GARDNER, Circuit Judge.

These are appeals by the defendants from a judgment in an action brought to recover damages for failure of a contractor to perform a building contract.

The plaintiff, Craighead Rice Milling Company, entered into a contract with defendant J. M. Jack Construction Company for the construction of a rice drier at Gibson, Arkansas. The contract provided that the contractor should furnish all labor, material, tools, equipment, supplies and other materials of any nature to construct a rice drying plant and storage bins attached thereto, in accordance with plans and specifications, for the sum of $350,000. The contract, dated May 1, 1945, contained the following provisions:

"It is understood between the parties that the plans hereinbefore mentioned are of a preliminary nature, but the contractor agrees that detailed plans embodying all functions and dimensions indicated in the preliminary plans shall be prepared by Horner & Wyatt, Engineers, of Kansas City, Missouri, as the work progresses, and sufficiently in advance of each operation so that the Owner shall have opportunity to check and approve such detailed plans.

"It is understood between the parties hereto that the plans and specifications will be in sum and substance the same as those prepared for the Wheatley Plant of the Arkansas Rice Growers Association by Horner & Wyatt insofar as type of construction, quality of workmanship and material are concerned.
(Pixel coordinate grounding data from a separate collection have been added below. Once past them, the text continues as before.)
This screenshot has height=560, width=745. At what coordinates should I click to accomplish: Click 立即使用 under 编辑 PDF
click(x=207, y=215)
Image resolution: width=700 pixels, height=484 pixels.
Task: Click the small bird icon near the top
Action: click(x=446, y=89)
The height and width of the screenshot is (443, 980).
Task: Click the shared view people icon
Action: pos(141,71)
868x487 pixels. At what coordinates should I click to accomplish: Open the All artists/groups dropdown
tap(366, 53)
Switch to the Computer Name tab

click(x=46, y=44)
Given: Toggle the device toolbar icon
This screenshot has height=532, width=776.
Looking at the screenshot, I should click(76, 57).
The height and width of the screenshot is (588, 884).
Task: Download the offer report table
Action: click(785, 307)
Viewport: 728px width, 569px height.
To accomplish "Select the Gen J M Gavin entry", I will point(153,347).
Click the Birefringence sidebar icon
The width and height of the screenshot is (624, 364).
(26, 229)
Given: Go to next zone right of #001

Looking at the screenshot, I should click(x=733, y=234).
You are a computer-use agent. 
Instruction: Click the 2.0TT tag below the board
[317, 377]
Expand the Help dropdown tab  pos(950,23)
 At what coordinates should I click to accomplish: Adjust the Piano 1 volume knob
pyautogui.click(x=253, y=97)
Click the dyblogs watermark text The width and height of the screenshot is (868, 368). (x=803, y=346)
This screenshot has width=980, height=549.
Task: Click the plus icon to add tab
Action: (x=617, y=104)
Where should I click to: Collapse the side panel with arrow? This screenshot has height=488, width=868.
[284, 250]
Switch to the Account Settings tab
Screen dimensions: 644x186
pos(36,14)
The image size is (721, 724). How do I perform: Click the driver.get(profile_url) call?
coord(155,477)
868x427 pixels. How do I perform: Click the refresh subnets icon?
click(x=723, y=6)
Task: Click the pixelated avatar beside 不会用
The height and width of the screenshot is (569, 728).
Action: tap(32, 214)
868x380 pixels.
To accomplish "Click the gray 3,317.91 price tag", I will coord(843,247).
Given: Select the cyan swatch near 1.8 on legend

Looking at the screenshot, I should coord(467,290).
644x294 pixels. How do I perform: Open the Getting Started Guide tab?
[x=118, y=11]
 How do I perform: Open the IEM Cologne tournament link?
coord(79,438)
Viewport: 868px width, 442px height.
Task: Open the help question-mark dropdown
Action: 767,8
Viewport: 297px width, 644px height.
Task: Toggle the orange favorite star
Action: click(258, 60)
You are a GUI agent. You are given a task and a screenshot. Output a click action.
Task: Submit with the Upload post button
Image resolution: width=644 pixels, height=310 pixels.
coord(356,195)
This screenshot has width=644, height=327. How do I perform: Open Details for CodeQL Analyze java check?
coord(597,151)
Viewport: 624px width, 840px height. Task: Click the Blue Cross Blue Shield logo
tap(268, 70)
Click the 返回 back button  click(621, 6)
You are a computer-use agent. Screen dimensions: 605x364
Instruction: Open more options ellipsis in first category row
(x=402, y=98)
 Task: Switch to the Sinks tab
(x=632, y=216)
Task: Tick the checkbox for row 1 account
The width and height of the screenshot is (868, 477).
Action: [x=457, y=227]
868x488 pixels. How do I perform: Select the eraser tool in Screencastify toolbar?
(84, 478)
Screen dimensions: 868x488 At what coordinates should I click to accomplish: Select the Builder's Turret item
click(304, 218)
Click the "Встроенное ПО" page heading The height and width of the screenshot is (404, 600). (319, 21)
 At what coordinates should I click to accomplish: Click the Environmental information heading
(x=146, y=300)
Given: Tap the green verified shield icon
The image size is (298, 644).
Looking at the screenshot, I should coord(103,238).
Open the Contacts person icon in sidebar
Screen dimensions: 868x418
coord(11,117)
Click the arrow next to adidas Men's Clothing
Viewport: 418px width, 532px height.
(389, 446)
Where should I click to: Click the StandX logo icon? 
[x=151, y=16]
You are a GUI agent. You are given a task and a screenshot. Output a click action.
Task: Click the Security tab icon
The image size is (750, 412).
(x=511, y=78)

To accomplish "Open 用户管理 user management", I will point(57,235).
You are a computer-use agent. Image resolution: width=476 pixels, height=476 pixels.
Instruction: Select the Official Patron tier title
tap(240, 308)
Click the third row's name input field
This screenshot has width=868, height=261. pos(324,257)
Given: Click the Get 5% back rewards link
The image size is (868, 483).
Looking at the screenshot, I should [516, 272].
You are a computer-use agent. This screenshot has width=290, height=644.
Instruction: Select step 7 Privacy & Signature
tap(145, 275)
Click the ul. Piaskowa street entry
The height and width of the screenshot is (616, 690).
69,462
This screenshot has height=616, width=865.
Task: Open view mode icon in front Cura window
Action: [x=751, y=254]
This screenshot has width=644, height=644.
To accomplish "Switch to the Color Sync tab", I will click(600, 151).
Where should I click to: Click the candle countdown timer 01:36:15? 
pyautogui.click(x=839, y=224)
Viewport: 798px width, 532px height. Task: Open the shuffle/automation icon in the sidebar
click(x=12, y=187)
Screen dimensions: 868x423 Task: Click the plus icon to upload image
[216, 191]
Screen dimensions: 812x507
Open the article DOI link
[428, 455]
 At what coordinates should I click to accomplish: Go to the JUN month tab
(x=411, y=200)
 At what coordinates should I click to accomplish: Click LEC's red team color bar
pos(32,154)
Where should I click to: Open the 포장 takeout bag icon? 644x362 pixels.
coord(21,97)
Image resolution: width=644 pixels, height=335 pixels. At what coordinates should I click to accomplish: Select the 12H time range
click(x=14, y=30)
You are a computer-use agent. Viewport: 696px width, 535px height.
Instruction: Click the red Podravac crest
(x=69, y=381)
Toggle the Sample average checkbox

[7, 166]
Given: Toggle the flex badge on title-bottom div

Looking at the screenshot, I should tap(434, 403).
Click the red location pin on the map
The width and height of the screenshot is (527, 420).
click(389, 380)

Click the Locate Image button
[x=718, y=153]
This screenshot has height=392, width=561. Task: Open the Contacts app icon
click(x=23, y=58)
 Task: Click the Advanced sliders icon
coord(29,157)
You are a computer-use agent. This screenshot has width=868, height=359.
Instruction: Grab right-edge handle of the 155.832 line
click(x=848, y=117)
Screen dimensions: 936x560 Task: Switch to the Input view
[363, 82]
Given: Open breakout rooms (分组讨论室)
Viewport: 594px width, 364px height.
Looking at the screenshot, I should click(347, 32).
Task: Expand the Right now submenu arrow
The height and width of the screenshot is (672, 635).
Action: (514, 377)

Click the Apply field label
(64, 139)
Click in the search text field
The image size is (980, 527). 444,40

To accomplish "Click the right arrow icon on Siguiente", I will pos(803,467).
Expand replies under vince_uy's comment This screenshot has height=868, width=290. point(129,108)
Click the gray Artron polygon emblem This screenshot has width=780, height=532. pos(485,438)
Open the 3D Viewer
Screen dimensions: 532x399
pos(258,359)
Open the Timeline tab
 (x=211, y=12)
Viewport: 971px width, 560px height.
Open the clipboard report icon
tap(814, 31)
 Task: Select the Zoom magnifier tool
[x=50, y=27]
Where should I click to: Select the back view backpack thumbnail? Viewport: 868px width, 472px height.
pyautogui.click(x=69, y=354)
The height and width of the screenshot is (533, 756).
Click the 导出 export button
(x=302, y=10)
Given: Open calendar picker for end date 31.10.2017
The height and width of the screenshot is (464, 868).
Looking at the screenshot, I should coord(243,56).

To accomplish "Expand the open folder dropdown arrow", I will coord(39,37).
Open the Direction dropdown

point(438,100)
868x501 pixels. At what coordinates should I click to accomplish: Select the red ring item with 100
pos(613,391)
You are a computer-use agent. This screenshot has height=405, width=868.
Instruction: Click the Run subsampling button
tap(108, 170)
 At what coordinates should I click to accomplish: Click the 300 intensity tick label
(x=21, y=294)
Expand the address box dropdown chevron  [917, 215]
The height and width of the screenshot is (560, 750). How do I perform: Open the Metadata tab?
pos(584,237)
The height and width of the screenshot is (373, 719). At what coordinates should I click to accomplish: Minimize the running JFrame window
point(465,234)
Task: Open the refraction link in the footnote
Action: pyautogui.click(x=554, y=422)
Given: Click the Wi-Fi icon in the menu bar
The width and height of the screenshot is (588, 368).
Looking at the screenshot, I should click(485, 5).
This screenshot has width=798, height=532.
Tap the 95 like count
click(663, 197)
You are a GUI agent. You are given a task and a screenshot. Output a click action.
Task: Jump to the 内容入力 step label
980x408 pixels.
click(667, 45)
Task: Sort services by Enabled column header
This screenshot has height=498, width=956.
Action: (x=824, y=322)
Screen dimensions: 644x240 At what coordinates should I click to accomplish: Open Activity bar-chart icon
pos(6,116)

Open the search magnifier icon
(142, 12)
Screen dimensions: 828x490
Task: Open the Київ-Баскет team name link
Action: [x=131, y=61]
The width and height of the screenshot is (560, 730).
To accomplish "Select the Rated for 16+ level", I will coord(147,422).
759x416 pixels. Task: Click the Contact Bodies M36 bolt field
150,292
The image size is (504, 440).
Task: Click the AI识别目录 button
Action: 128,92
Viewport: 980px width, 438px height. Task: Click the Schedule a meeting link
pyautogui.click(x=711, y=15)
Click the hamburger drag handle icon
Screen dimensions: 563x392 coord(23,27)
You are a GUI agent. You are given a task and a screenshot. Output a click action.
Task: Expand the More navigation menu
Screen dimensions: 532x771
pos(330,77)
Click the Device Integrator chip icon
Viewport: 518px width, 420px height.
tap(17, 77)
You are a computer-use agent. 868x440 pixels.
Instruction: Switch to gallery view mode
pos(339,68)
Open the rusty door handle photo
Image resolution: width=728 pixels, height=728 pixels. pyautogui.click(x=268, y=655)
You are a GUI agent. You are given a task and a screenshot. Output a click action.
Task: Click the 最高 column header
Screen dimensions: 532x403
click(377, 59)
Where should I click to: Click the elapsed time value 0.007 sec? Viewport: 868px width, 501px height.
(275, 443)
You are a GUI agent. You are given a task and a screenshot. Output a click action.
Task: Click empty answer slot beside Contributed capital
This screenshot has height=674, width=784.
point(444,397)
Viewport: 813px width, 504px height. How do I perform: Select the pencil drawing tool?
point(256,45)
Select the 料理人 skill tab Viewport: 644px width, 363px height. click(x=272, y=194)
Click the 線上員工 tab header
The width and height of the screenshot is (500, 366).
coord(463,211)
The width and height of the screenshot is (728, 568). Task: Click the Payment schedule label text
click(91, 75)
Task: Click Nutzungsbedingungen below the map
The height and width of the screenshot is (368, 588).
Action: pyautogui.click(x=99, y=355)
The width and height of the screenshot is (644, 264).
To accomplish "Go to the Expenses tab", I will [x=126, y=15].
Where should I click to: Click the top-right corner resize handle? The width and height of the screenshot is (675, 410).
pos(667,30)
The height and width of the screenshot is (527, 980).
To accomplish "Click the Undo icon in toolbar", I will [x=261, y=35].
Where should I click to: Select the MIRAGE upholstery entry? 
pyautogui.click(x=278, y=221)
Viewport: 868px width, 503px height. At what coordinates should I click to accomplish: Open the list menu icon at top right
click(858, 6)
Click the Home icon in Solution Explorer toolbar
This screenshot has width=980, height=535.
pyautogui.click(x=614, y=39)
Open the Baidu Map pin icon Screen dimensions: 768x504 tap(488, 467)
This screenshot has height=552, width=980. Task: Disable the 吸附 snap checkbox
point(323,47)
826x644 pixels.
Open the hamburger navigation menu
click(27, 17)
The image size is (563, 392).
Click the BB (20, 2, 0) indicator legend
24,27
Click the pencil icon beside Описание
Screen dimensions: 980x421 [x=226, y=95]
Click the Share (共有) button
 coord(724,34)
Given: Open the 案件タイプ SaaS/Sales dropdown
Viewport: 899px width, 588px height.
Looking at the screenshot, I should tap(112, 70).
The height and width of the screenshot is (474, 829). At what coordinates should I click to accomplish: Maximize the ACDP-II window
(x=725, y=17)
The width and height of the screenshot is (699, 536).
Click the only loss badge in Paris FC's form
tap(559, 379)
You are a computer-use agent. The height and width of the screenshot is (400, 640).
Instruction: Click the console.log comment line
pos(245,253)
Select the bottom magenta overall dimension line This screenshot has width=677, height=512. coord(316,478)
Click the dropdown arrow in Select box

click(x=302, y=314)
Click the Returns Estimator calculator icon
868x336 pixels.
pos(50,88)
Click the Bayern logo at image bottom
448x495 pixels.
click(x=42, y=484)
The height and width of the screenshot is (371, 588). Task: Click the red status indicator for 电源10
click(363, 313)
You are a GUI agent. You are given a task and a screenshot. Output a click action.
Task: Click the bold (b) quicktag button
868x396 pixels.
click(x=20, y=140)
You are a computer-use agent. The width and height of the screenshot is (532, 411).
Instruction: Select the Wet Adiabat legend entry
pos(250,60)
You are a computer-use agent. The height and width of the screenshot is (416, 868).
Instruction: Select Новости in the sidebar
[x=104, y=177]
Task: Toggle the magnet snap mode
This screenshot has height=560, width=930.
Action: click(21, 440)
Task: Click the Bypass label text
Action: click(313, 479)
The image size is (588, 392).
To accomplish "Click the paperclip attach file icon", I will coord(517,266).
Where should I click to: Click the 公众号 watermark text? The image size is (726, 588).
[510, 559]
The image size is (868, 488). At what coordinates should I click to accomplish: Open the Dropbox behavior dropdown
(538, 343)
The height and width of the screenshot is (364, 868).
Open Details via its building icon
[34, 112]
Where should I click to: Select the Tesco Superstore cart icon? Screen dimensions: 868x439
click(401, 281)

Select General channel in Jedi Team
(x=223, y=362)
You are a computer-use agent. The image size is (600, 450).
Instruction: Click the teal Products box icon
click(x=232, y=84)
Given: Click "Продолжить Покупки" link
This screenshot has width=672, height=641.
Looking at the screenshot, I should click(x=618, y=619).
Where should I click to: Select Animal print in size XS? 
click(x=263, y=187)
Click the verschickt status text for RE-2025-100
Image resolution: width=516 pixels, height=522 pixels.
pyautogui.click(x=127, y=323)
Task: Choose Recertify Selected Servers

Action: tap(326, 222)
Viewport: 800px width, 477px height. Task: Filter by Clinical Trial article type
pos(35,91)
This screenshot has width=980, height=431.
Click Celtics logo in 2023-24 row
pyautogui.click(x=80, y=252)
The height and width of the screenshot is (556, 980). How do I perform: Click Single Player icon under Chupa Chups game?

"The Contractor agrees that if notice to proceed is received by him on or prior to May 2, 1945, to provide facilities for receiving and drying rice not later than September 10, 1945, and to have at least two driers with their appurtenant equipment in operation at that date, and to have the entire plant complete and ready for drying and storage by November 1, 1945.

* * * * * *

"Time being of the essence of this contract, the Contractor agrees that should he fail to provide facilities for receiving and drying rice on the dates hereinbefore mentioned he shall cause to be paid to the Owner a sum of One Hundred ($100.00) Dollars per day for each calendar day thereafter, until such facilities as above mentioned have been provided, not as a penalty but as liquidated damages herewith agreed to that the Owner shall suffer by reason of his failure to comply with the terms of this agreement."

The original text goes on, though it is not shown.